Code4Lib DC 2014 unconference

August 11-12, 2014
Gelman Library
George Washington University

Connect with fellow code-interested cultural heritage professionals at two side-by-side events: a DC-area code4lib unconference and an introduction to programming workshop. As typical of unconferences, the content and activities of the day are determined by the attendees. Bring your ideas! We encourage everyone to consider giving a 10-20 minute talk, a lightning talk, lead a workshop, or organize another activity.

The two events are intended to provide an inclusive, welcoming environment, supported by the DLF Code of Conduct.

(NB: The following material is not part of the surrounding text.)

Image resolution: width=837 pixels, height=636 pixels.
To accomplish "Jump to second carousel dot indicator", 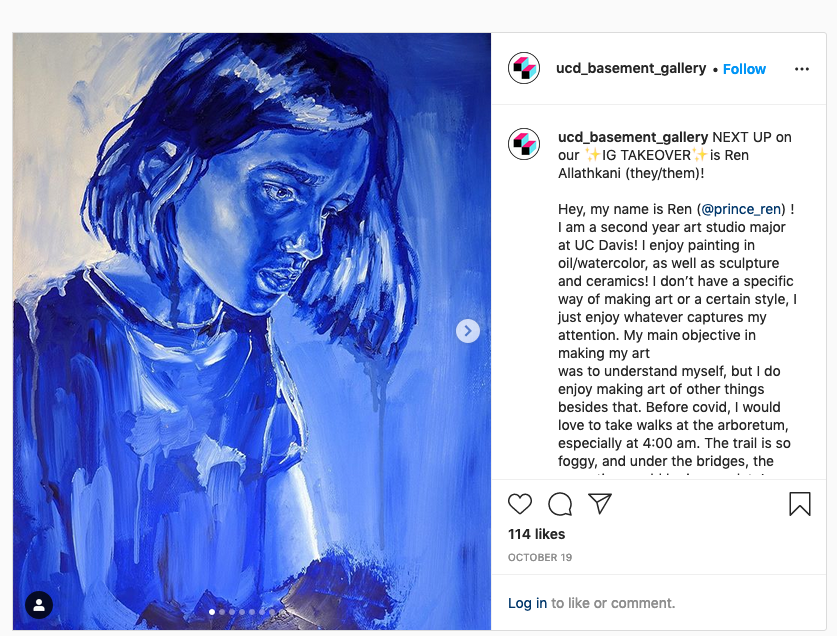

The schedule includes opportunities for the attendees in each track to meet each other, including a plenary opening session, shared lightning talks, Day 2 afternoon unconference events, and combined coffee/lunch/snack breaks.

These events are sponsored by the Digital Library Federation and the GW Libraries.

Details, schedule, and registration: GW Libraries site.

20-minute talks

  • Dan Chudnov (GW Libraries), "7±2 things code4libbers should know about data science"
  • Mark Matienzo (Digital Public Library of America): "What We Learned From Aggregating Metadata for 7 Million Items"
  • Bohyun Kim (UMB HS/HSL), "Accepting Online Payment for Your Library and 'Stripe' as an Example"
  • Francis Kayiwa, "Monitoring Sucks"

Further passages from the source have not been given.